## Required action
Your output should consist solely of the lines from the one with "Shipping (480, 109)" through the end of the records, reproduced exactly, both ends included.

## Data for processing
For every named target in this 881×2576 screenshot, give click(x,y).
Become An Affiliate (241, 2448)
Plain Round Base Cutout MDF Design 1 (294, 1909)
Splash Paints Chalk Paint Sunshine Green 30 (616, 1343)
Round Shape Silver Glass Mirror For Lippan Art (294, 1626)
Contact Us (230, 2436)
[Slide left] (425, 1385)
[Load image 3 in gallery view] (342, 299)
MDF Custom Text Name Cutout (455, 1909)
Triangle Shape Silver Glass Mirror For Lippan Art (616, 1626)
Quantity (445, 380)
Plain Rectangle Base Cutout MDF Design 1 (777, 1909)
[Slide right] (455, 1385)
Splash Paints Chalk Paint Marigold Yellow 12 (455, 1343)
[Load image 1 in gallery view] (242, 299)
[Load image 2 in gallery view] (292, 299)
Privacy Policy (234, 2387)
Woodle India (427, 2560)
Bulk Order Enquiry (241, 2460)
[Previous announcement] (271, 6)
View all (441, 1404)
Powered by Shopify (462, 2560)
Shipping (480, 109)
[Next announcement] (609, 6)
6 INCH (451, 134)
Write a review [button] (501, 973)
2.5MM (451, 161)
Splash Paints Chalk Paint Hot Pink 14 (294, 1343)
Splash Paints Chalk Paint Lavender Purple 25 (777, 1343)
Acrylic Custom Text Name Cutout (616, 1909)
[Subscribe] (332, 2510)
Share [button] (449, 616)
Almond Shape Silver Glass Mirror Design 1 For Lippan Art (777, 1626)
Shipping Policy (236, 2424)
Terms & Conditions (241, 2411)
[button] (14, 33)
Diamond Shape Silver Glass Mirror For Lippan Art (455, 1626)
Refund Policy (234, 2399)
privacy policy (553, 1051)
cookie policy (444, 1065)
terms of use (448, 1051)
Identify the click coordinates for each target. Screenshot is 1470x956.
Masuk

## Task solution
Shipping (480, 109)
[Next announcement] (609, 6)
6 INCH (451, 134)
Write a review [button] (501, 973)
2.5MM (451, 161)
Splash Paints Chalk Paint Hot Pink 14 (294, 1343)
Splash Paints Chalk Paint Lavender Purple 25 (777, 1343)
Acrylic Custom Text Name Cutout (616, 1909)
[Subscribe] (332, 2510)
Share [button] (449, 616)
Almond Shape Silver Glass Mirror Design 1 For Lippan Art (777, 1626)
Shipping Policy (236, 2424)
Terms & Conditions (241, 2411)
[button] (14, 33)
Diamond Shape Silver Glass Mirror For Lippan Art (455, 1626)
Refund Policy (234, 2399)
privacy policy (553, 1051)
cookie policy (444, 1065)
terms of use (448, 1051)
Identify the click coordinates for each target. Screenshot is 1470x956.
Masuk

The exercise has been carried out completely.